The National Australia Bank has joined other property analysts who are predicting moderate growth for Sydney in 2014. But according to its quarterly survey there are a handful of suburbs that will far outpace the rest.
Based on the questionnaire responses of 290 property professionals – a mix of agents, developers, fund managers and investors – the inner city suburbs of Darlinghurst, Surry Hills, and Potts Point are likely to experience significant growth in 2014. But the NAB chief group economist, Alan Oster, said it wasn’t necessarily investors who would drive the activity.
“Owner-occupiers continue to dominate the established housing market, driven by upgraders, and we expect this trend to continue over the next two years,’’ he said.
In the inner west Dulwich Hill and Marrickville were also listed as having high growth potential, as was Rosebery in the east and Penrith, Blacktown and Liverpool in the west.
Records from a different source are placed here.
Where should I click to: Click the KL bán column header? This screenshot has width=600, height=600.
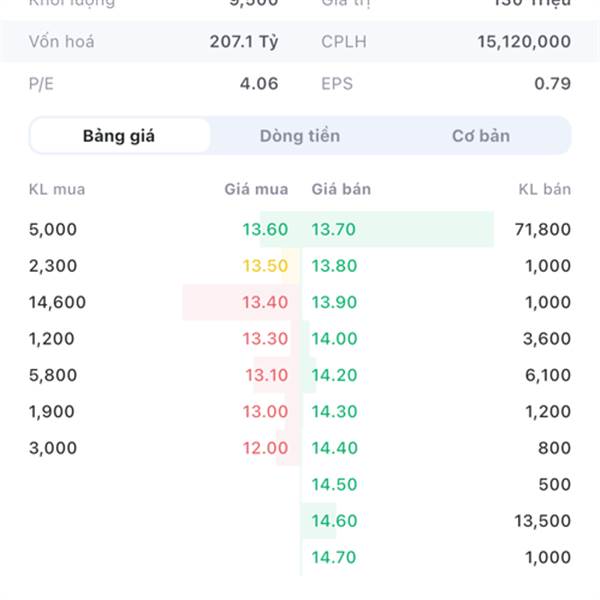coord(545,189)
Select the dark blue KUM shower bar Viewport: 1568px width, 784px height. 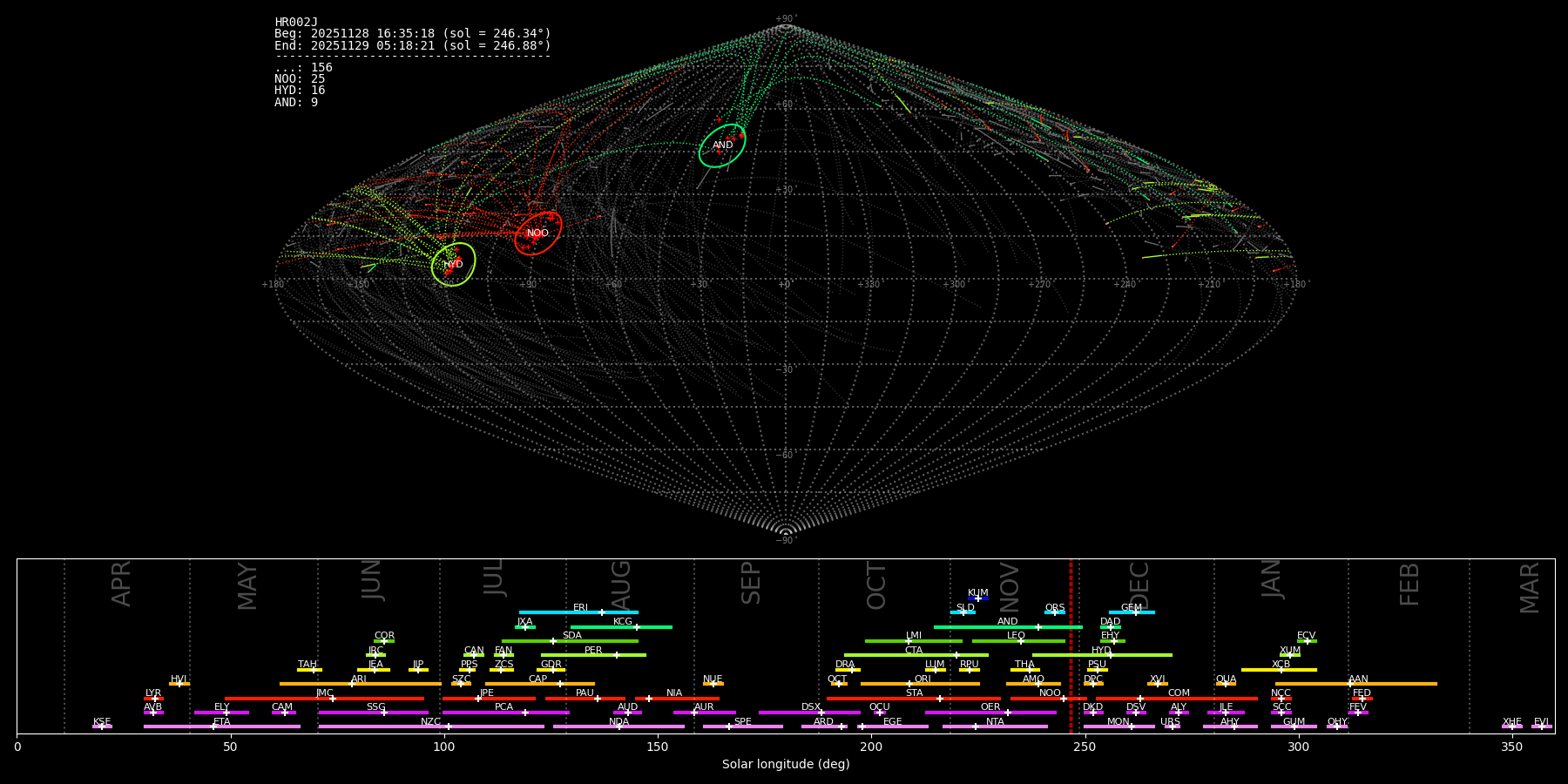(977, 598)
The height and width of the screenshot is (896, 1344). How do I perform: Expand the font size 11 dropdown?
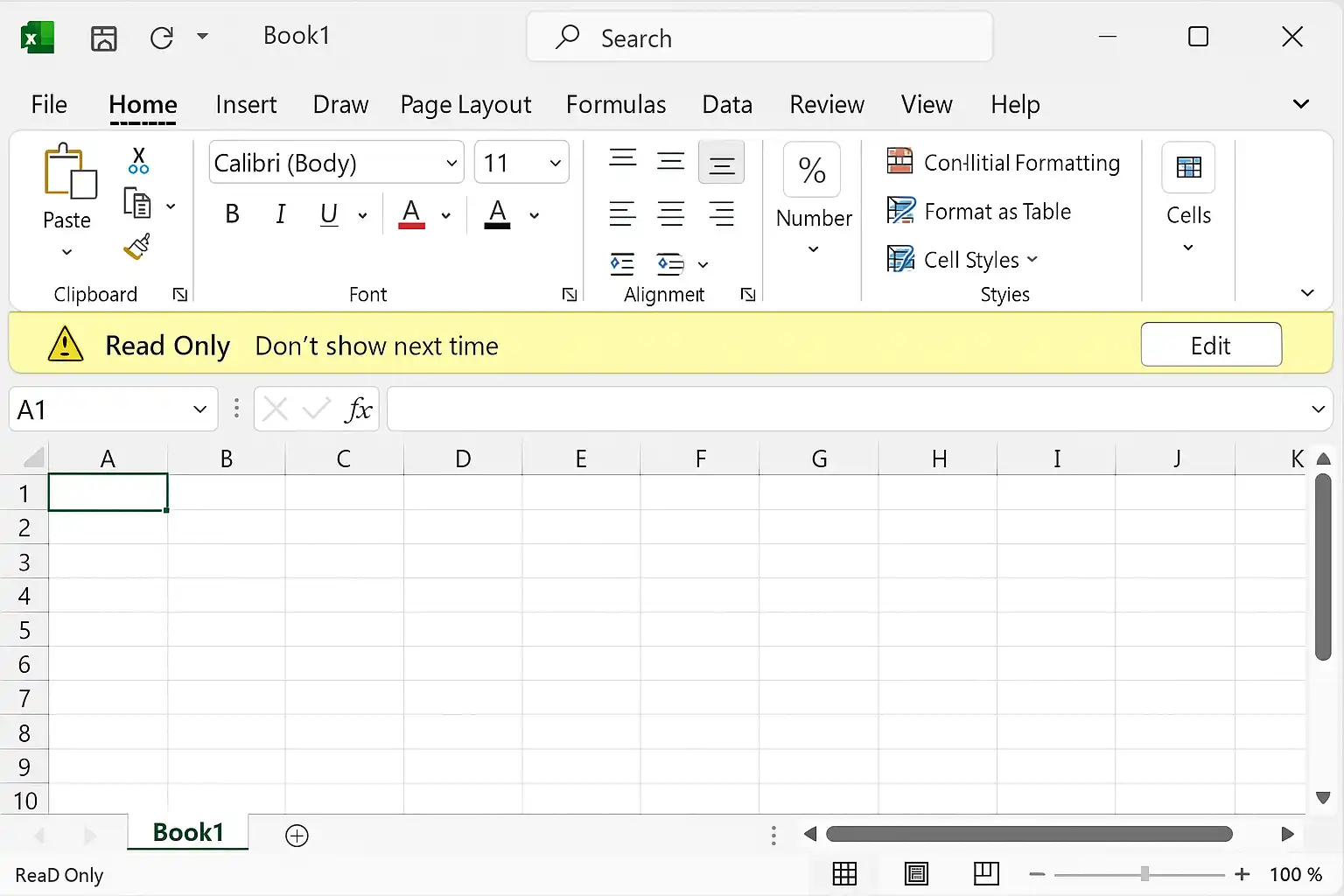[x=522, y=163]
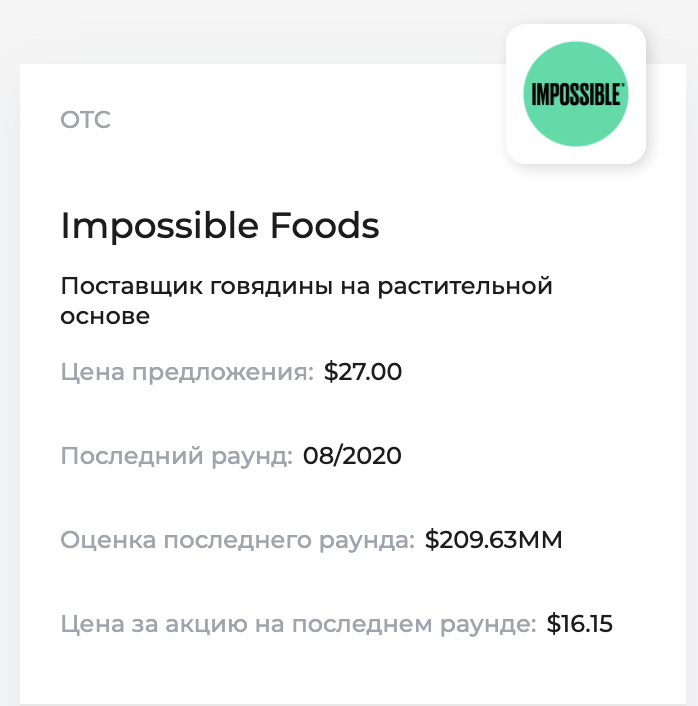This screenshot has height=706, width=698.
Task: Select the word Поставщик in the description
Action: 131,287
NAB has predicted property price growth of 6 per cent for Sydney in 2014 and 5.1 per cent in 2015.
Mr Oster described the bank’s forecast for this year as ‘‘bullish’’ compared with the prediction of Sydney’s property professionals. The average growth prediction of those surveyed was just 3 per cent for Sydney in 2014 and 3.4 per cent in 2015.
As well as low interest rates and a lack of supply, Mr Oster singled out foreign buyers as a key driver of price growth in the Sydney market this year.
‘‘There is no hard data about how much is being purchased by foreigners, which is mainly Asian, but we know that they are quite a size of the market in relation to new apartments,’’ he said.
‘‘There is a shift out of China as they crack down on investment in housing and they move in to some of the safer areas around the world.’’
‘‘There is sort of an extra demand factor there.’’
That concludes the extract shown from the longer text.